Code Monkey home page Code Monkey logo

hitme's Introduction

HiTME 🎯 👊

High-resolution Tumor Micro-Environment cell type classification and compositional analysis for single-cell RNA-seq

HiTME is designed for precise cell type classification within the complex tumor microenvironment (TME), providing high accuracy and interpretability in cell type identification.

Find a vignette describing its main functions in html and its code (repository).

Installation

remotes::install_github("carmonalab/HiTME")

How to cite HiTME

Please note that the publication describing HiTME is currently in preparation.
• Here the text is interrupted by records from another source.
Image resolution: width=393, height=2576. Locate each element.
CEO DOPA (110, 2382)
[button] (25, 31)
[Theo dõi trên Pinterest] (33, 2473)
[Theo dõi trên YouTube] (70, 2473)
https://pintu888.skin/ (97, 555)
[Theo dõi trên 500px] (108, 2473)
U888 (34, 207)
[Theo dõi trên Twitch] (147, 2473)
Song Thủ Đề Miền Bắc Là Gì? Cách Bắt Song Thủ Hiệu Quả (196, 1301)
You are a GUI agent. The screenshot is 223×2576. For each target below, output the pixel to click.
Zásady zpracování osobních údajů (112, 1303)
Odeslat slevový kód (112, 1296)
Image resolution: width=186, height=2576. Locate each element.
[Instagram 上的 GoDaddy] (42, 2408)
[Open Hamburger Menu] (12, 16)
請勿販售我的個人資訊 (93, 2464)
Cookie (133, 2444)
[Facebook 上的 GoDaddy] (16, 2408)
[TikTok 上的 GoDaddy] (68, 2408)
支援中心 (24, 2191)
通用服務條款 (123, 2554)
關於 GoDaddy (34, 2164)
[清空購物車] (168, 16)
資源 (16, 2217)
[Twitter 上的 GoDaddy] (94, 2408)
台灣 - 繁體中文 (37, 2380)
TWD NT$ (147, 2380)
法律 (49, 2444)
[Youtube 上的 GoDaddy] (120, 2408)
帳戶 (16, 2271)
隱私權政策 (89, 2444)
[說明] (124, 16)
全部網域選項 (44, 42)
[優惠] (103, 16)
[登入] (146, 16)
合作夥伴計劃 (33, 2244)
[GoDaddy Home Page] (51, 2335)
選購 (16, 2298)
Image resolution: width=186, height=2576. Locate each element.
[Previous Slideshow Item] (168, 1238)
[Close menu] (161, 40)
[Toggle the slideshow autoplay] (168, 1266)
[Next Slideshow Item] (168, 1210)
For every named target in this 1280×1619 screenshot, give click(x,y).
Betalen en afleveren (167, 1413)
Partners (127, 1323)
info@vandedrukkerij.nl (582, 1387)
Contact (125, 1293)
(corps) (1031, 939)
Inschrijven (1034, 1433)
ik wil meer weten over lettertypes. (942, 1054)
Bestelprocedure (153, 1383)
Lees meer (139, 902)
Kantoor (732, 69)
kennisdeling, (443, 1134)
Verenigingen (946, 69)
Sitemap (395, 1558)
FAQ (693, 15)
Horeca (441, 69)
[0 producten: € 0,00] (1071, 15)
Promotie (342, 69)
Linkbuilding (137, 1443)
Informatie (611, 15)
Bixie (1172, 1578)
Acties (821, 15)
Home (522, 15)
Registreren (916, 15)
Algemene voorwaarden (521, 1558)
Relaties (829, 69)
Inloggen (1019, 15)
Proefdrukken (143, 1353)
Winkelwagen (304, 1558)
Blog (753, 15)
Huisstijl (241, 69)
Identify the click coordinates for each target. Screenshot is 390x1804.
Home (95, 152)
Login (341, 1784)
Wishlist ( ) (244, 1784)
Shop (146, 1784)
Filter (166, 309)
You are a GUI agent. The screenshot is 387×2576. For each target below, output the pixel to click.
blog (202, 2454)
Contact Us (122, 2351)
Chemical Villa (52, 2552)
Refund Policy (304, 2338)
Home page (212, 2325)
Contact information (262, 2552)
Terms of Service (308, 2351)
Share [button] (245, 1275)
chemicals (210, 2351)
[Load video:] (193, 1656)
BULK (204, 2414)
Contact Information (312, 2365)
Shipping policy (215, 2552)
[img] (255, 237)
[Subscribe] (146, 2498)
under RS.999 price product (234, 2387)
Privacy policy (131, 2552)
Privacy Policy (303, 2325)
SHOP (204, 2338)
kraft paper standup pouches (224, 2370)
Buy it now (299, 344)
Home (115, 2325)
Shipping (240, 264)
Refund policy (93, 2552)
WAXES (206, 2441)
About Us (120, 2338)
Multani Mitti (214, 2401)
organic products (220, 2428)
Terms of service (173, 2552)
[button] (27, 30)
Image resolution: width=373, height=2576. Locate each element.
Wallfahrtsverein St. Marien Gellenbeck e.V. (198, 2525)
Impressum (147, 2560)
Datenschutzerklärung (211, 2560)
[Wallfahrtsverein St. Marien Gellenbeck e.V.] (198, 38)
In the meantime, we kindly ask that you cite the two primary components of HiTME in your work:

  • scGate: Andreatta, Massimo, Ariel J. Berenstein, and Santiago J. Carmona. 2022. “scGate: Marker-Based Purification of Cell Types from Heterogeneous Single-Cell RNA-Seq Datasets.” Bioinformatics 38 (April): 2642–44. https://doi.org/10.1093/BIOINFORMATICS/BTAC141.
  • ProjecTILs: Andreatta, Massimo, Jesus Corria-Osorio, Sören Müller, Rafael Cubas, George Coukos, and Santiago J. Carmona. 2021. “Interpretation of t Cell States from Single-Cell Transcriptomics Data Using Reference Atlases.” Nature Communications 2021 12:1 12 (May): 1–19. https://doi.org/10.1038/s41467-021-23324-4.

Cell type annotation

HiTME is an R package that combines scGate and ProjecTILs to classify cell types in single-cell RNA-seq data at high resolution and with large flexibility (e.g. easy to include new cell types).

The function takes as input Seurat objects (or list of them). These should be split by sample to avoid batch effects, or split internally in Run.HitME by indicating the parameter split.by.

This wrapper firstly runs scGate (easily customizable) marker-based classification, resulting in a coarse-grained cell type classification (CD4T, B cell, Dendritic cell...). Next, it runs for each broad cell type ProjecTILs for a finer cell type classification (CD4+ TFH, Tex CD8+, cDC1...) based on cell mapping onto expert-curated single-cell reference maps.

library(scGate)
library(ProjecTILs)
library(HiTME)

# If multiple samples are within the same Seurat object, split by sample.
# obj.list <- SplitObject(obj, split.by = "Sample")

# Define scGate model if other than default is wanted
scGate_models_DB <- get_scGateDB(branch = "master")
models.TME <- scGate_models_DB$human$HiTME

# Load ProjecTILs reference maps
path_ref <- "~/reference_atlases"
ref.maps <- list(CD8 = load.reference.map(file.path(path_ref, "CD8T_human_ref_v1.rds")),
                 CD4 = load.reference.map(file.path(path_ref, "CD4T_human_ref_v2.rds")),
                 DC = load.reference.map(file.path(path_ref, "DC_human_ref_v1.rds")),
                 MoMac = load.reference.map(file.path(path_ref, "MoMac_human_v1.rds"))
                 )

By default scGate (layer 1) will return the cell ontology ID for each predicted cell type. This ID will be then used to link each coarse cell type with its respective reference map for finer cell type classification using ProjecTILs. Hence, we need to indicate each respective cell ontology ID(s) for each reference map.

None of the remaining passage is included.